[Screen grounding items]
[BEGIN]
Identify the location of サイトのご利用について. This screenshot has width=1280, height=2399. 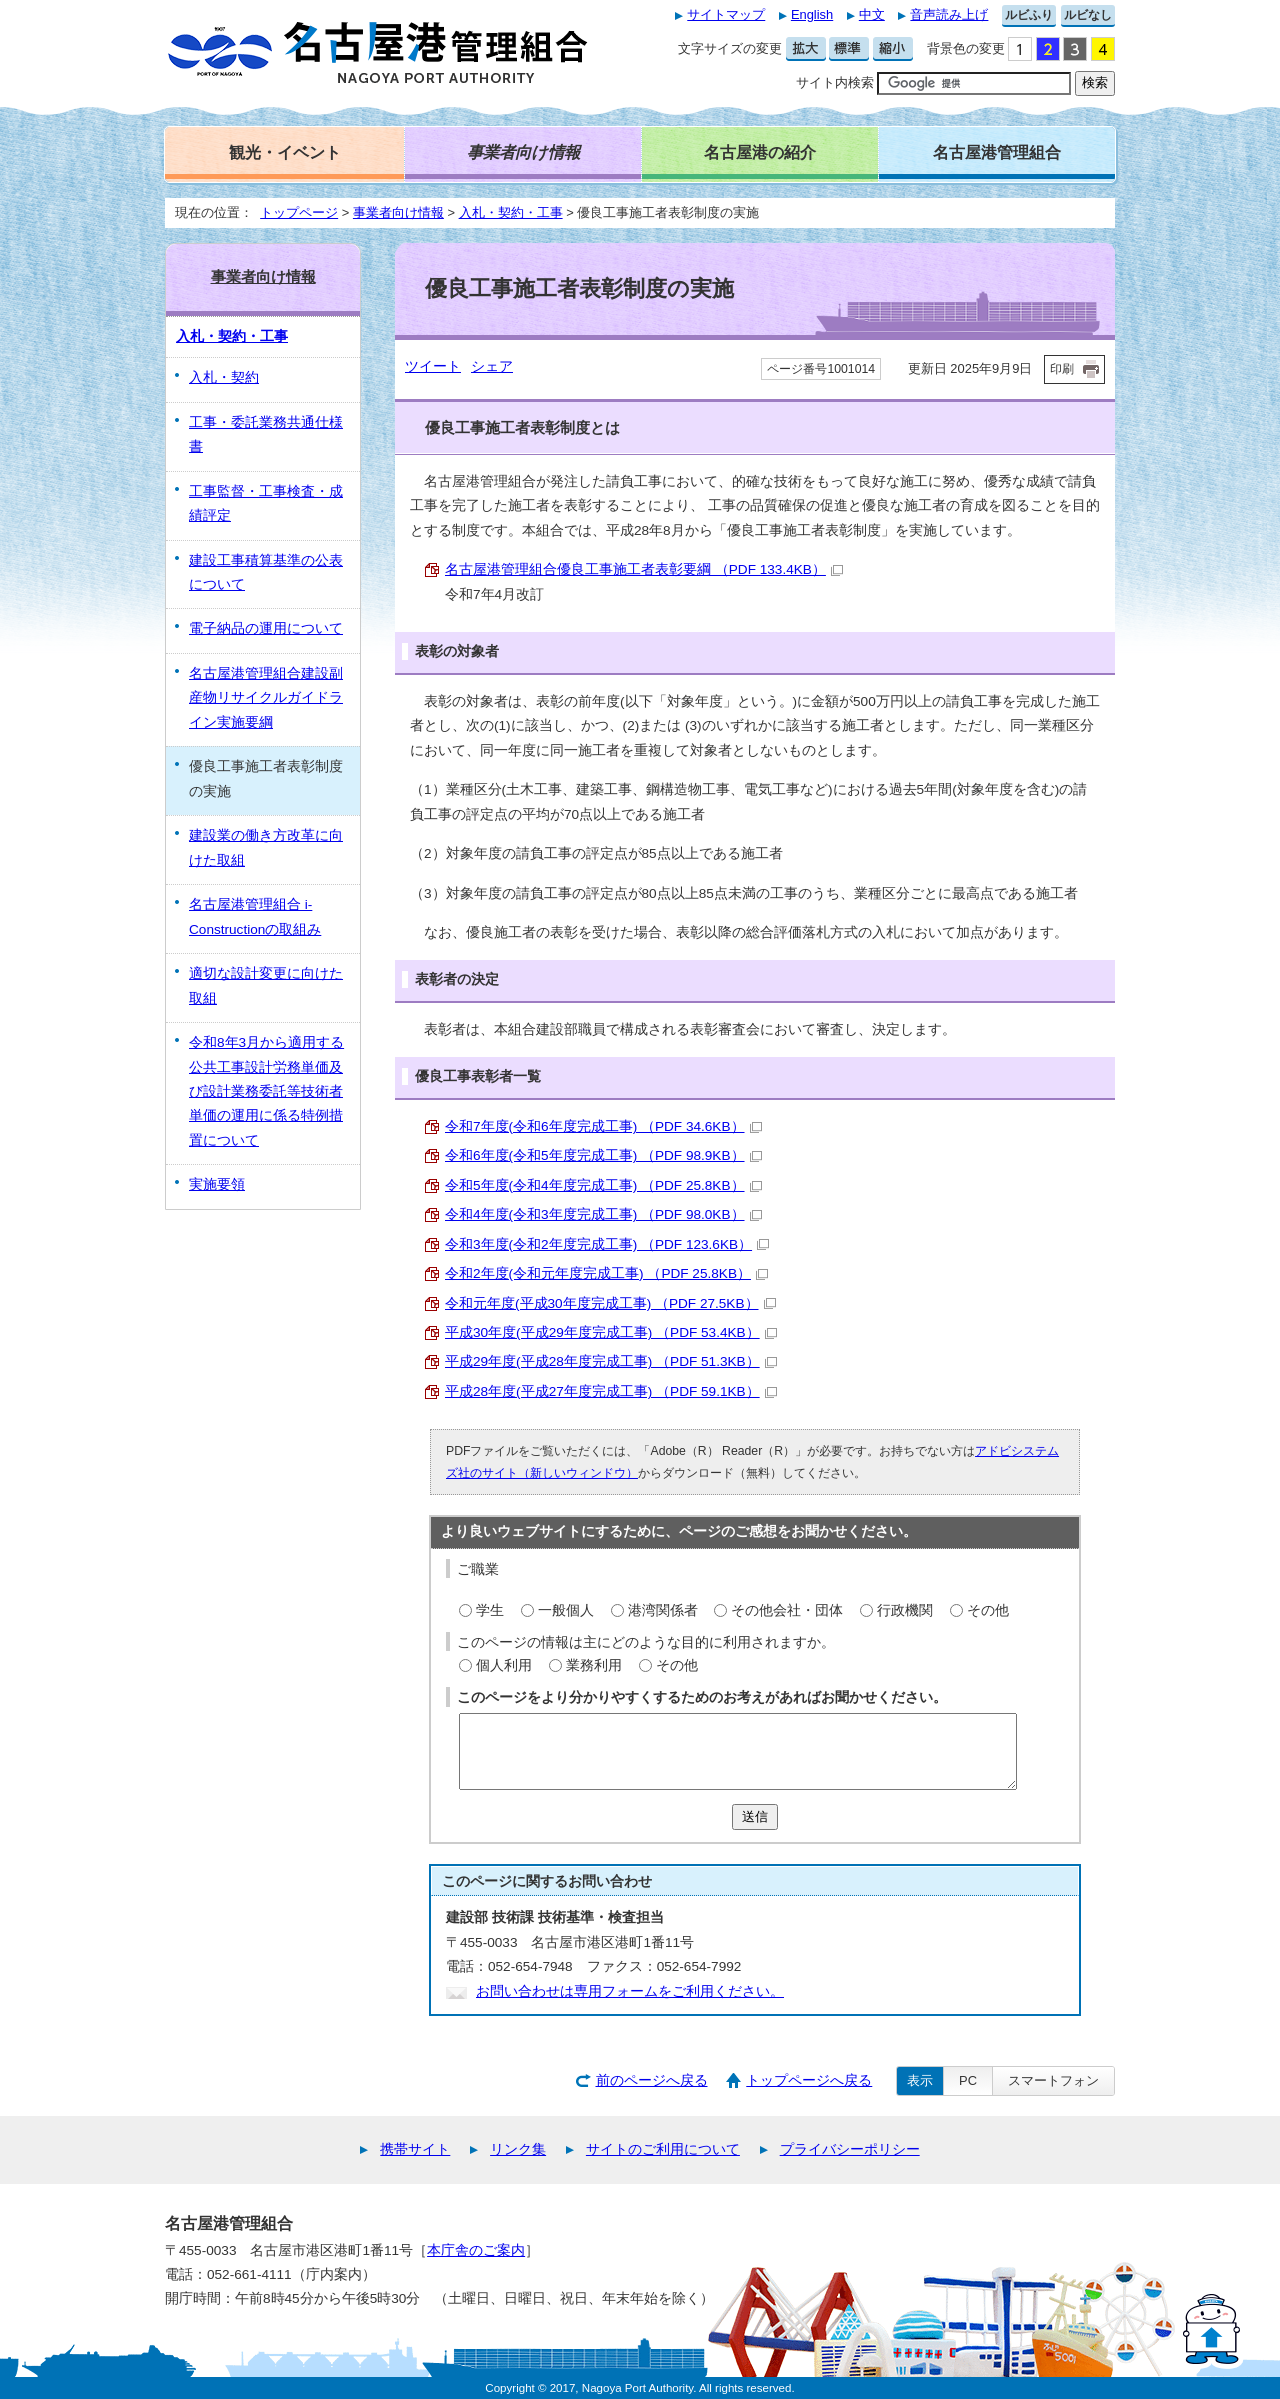
(663, 2149).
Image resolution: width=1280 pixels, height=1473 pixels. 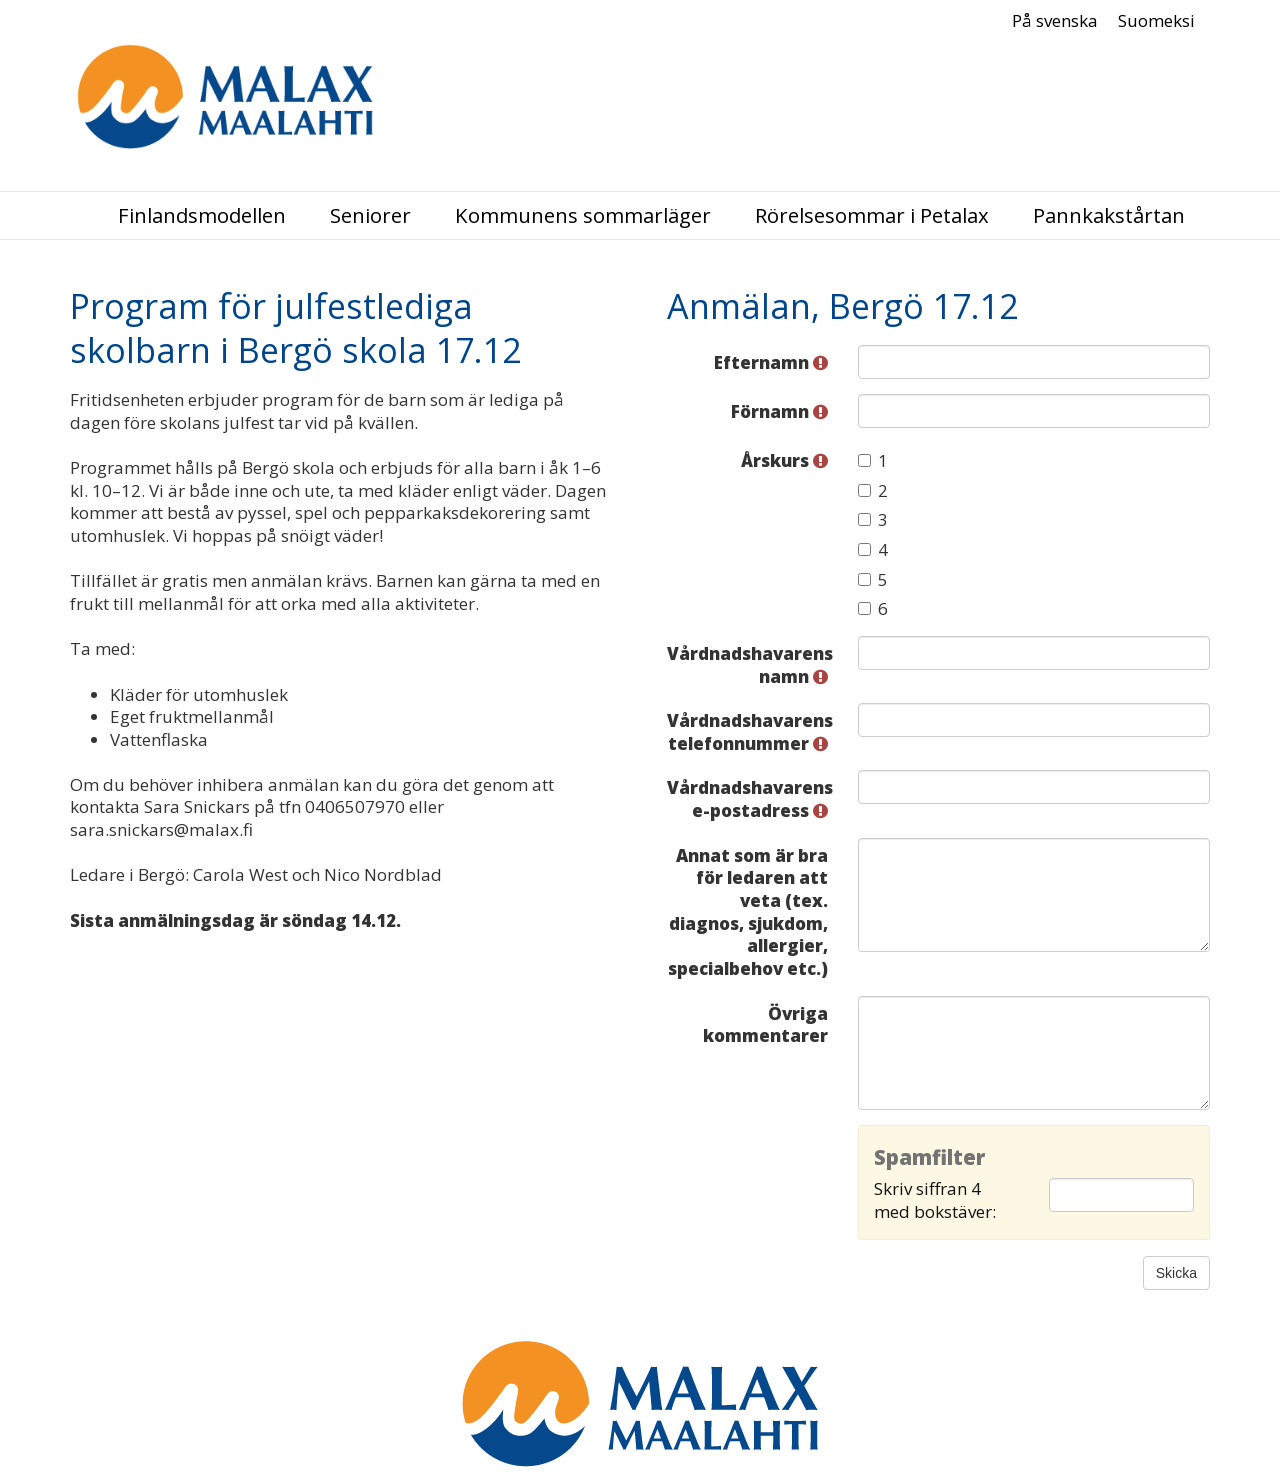 I want to click on Annat som är bra för ledaren att veta (tex. diagnos, sjukdom, allergier, specialbehov etc.), so click(x=748, y=912).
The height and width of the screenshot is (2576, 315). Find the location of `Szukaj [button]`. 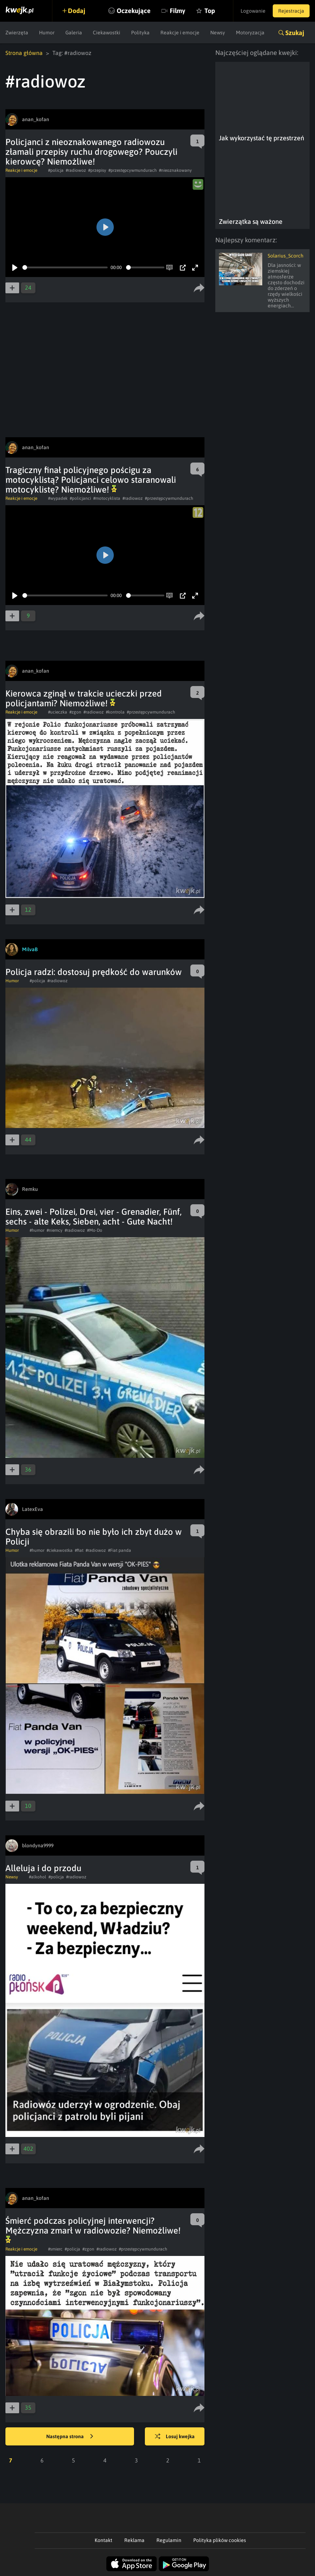

Szukaj [button] is located at coordinates (294, 33).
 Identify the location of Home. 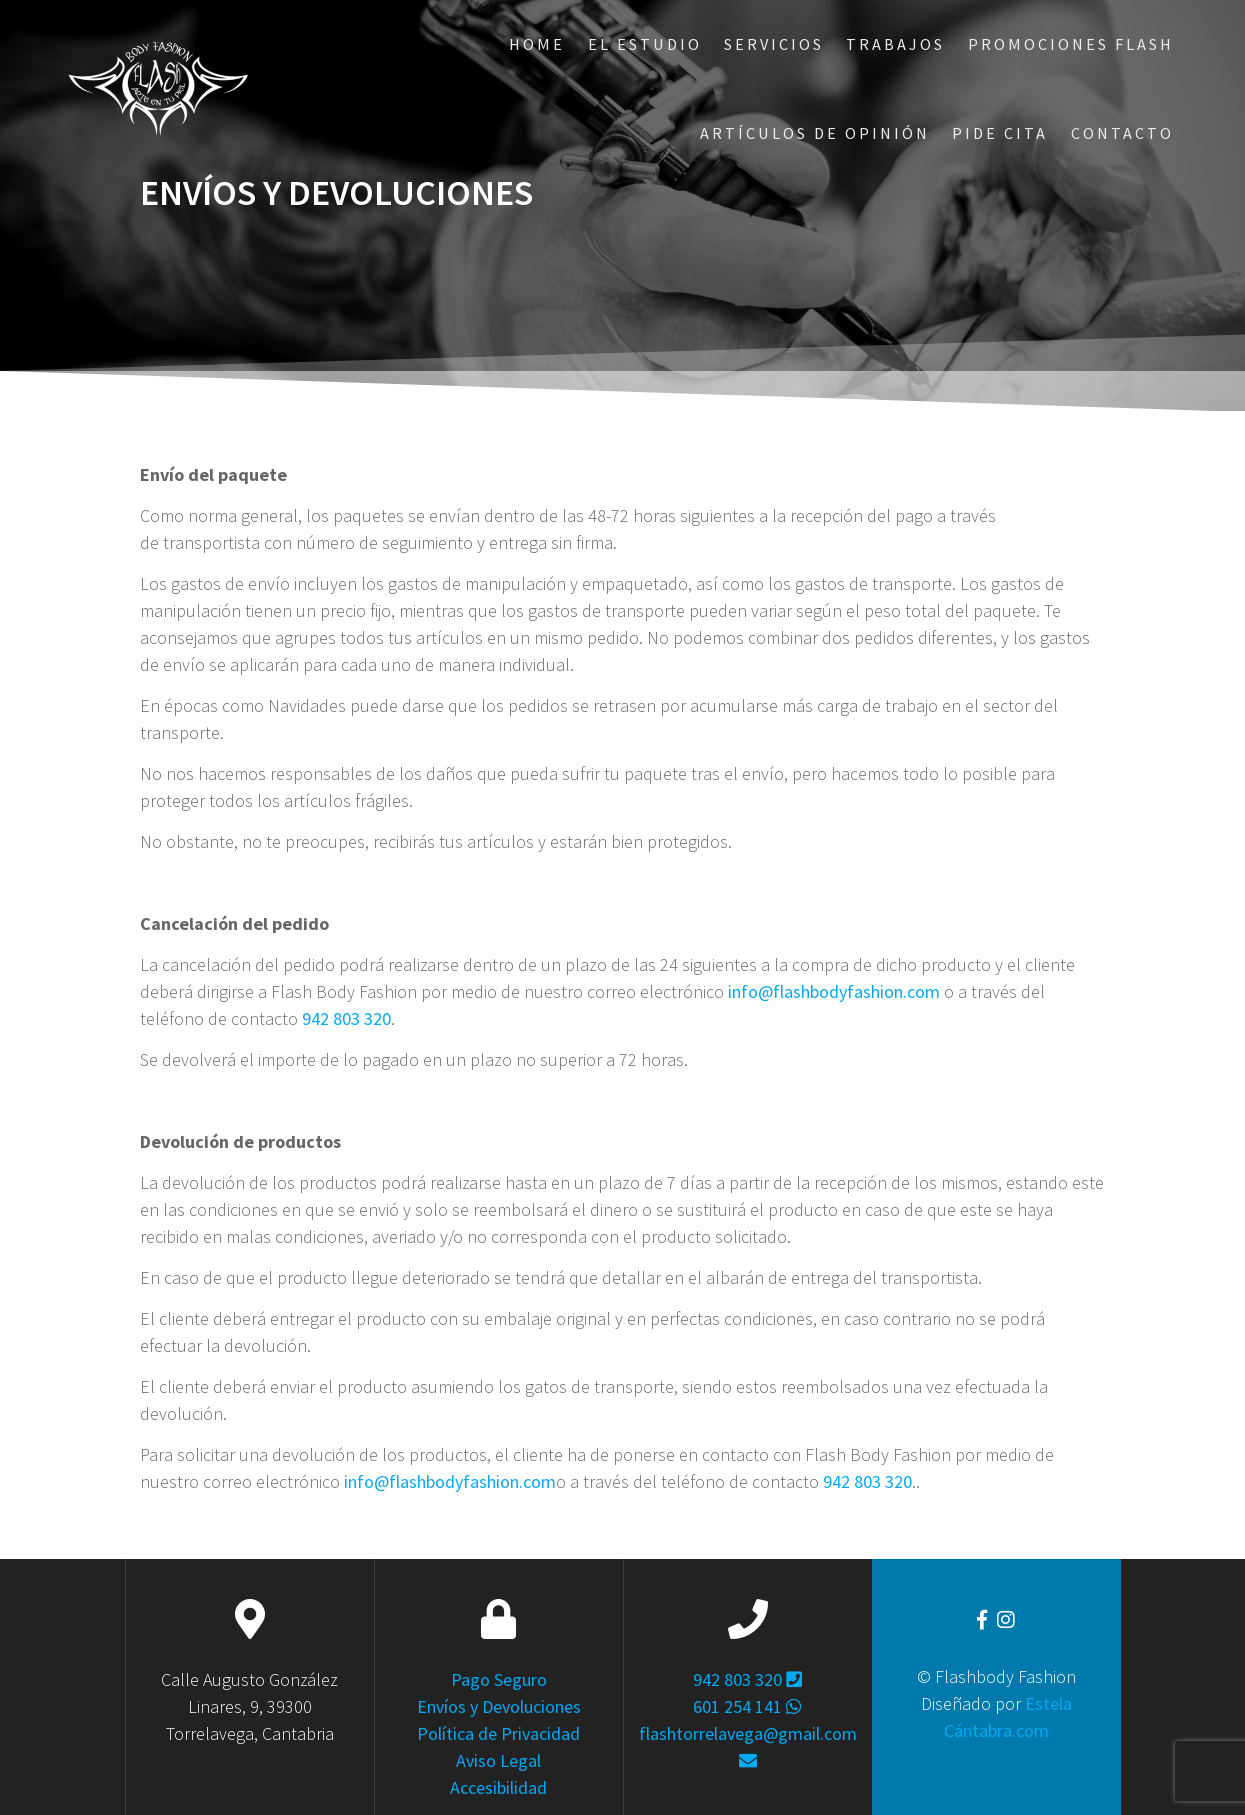
(537, 44).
[END]
(TASK PROMPT):
Reproduce the items word for word, starting at the line that contains "The height and" and continuing through the end of the items. Leave the pictures out.

(RESPONSE):
The height and width of the screenshot is (2576, 315). Find the location of `Szukaj [button]`. 

Szukaj [button] is located at coordinates (294, 33).
 Identify the location of Home. 
(537, 44).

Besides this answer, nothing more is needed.